§ Material for this task
▬▬▬▬▬▬▬▬▬▬
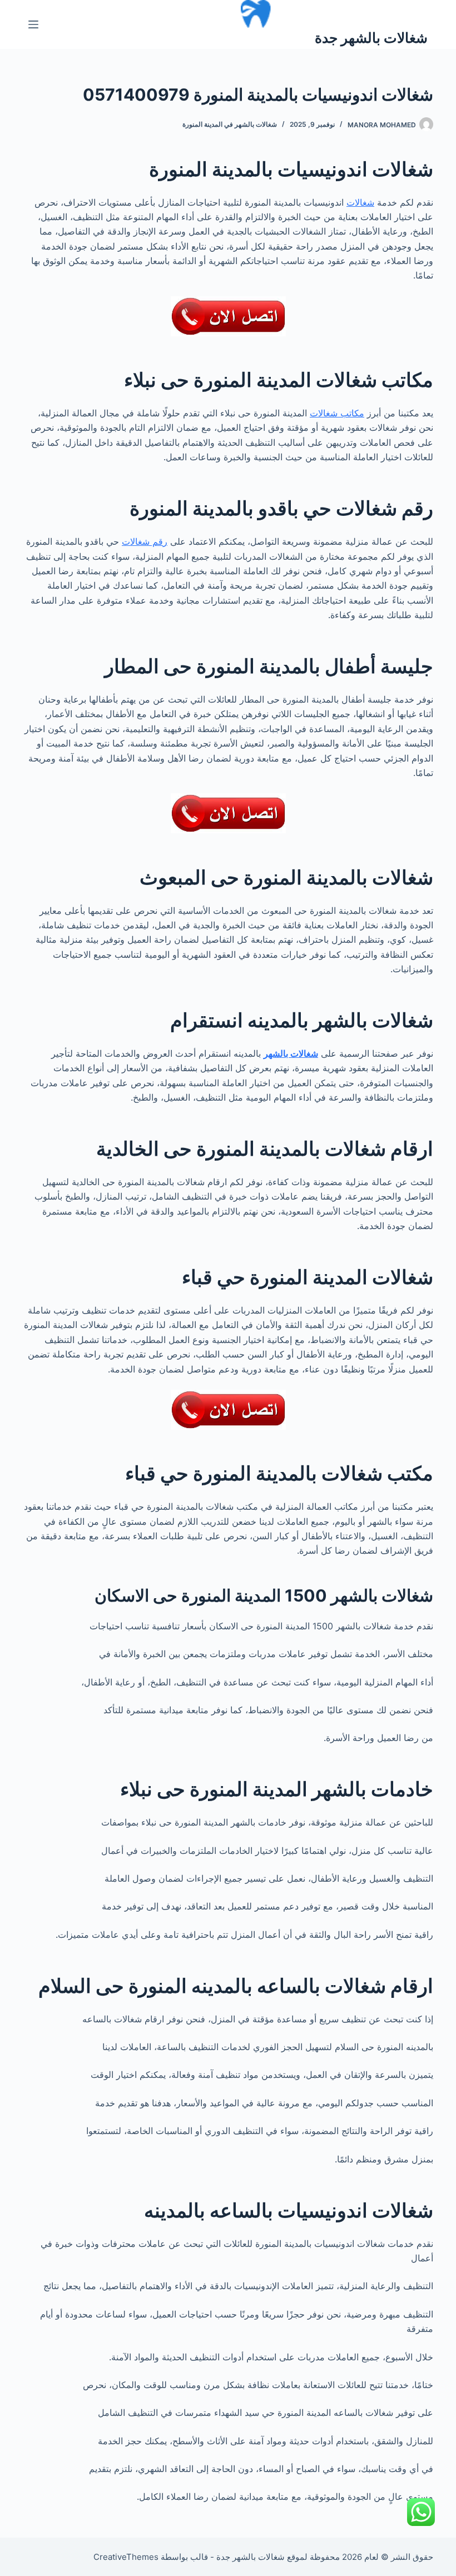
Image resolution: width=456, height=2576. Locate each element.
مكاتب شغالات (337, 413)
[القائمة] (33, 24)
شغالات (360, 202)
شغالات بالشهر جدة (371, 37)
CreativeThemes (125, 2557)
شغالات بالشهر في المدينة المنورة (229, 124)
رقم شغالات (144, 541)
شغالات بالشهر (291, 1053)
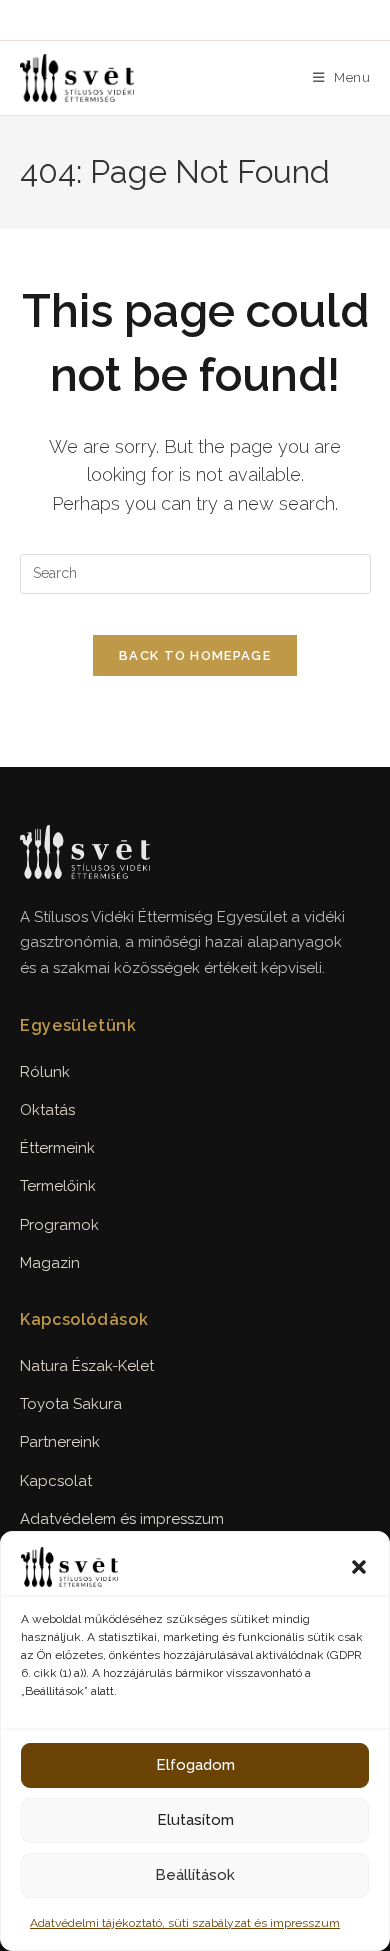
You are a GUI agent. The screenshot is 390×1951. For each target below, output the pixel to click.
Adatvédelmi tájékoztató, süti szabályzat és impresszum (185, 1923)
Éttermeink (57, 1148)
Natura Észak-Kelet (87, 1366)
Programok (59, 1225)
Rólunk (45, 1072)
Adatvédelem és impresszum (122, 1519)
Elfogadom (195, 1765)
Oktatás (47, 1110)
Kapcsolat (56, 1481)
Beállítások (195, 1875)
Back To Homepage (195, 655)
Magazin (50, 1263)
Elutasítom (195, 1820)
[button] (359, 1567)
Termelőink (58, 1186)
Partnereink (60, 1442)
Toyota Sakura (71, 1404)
▬▬▬▬▬▬▬▬▬▬
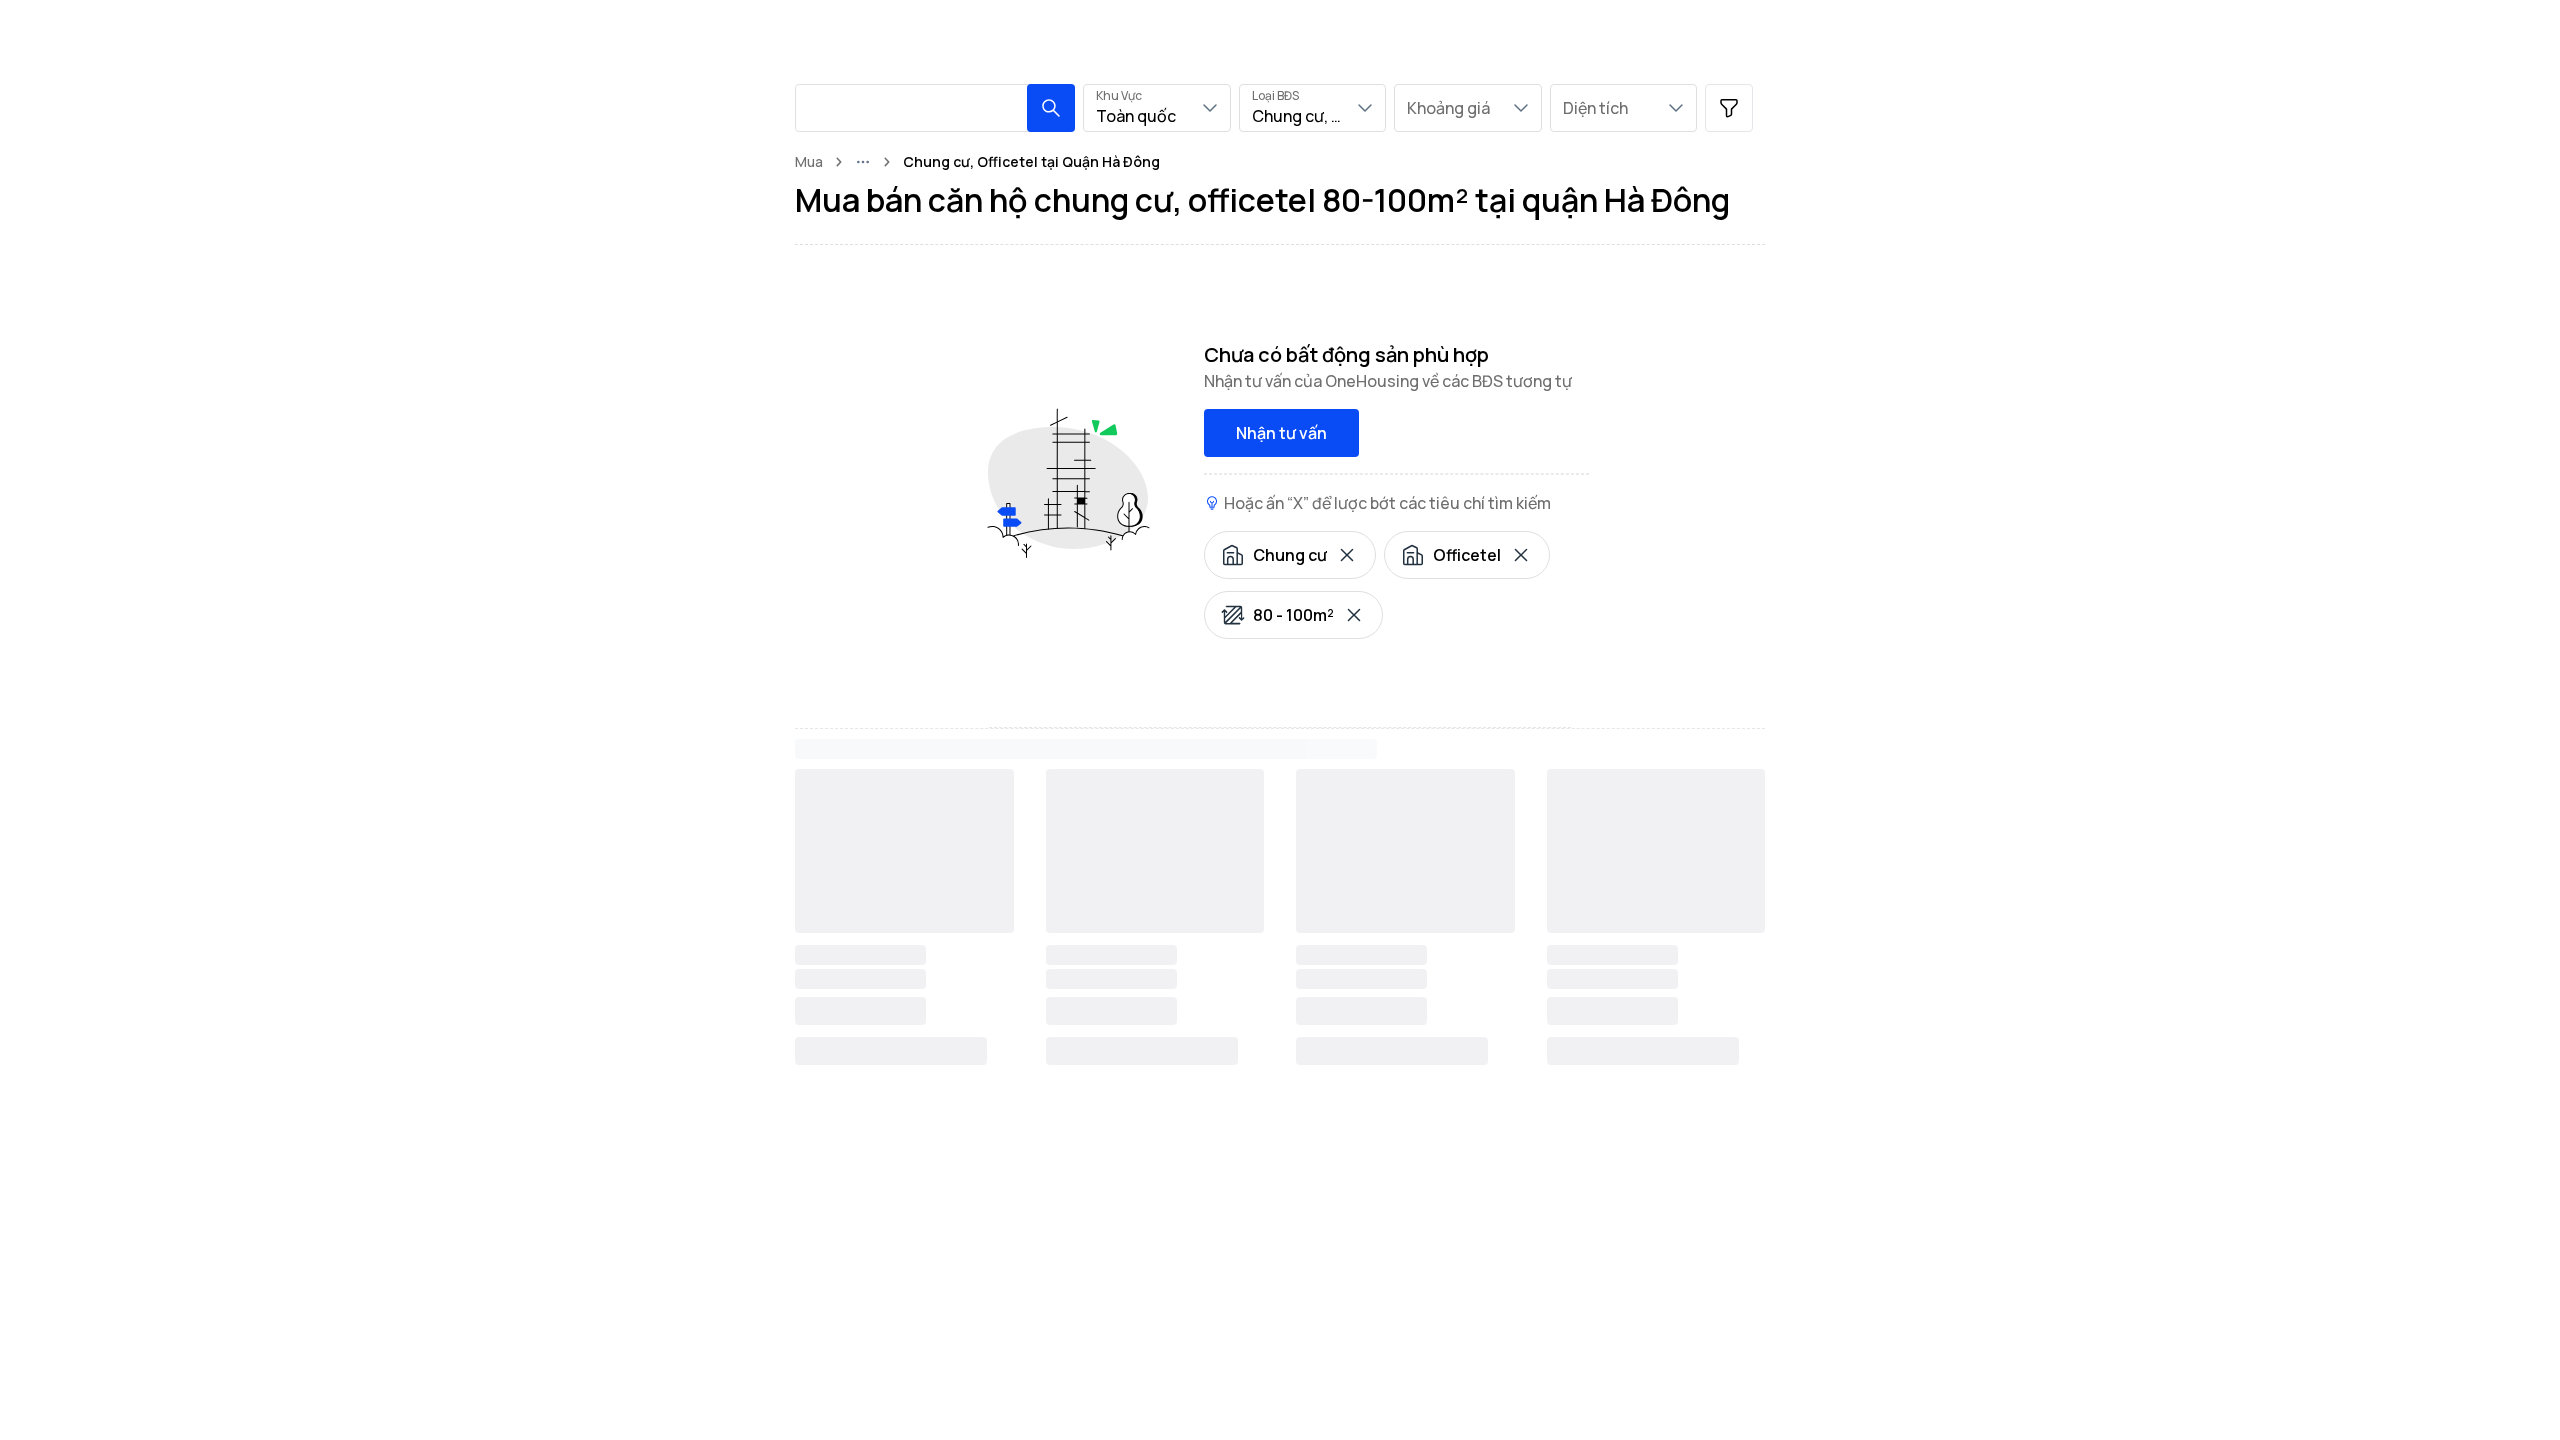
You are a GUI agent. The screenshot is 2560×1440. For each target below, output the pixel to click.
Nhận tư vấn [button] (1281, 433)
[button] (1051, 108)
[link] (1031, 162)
▬▬▬▬▬▬▬▬▬▬
§ What needs to be done
Please return every line from the material above where the string "بالشهر" occurs.

§ Task result
شغالات بالشهر جدة (371, 37)
شغالات بالشهر في المدينة المنورة (229, 124)
شغالات بالشهر (291, 1053)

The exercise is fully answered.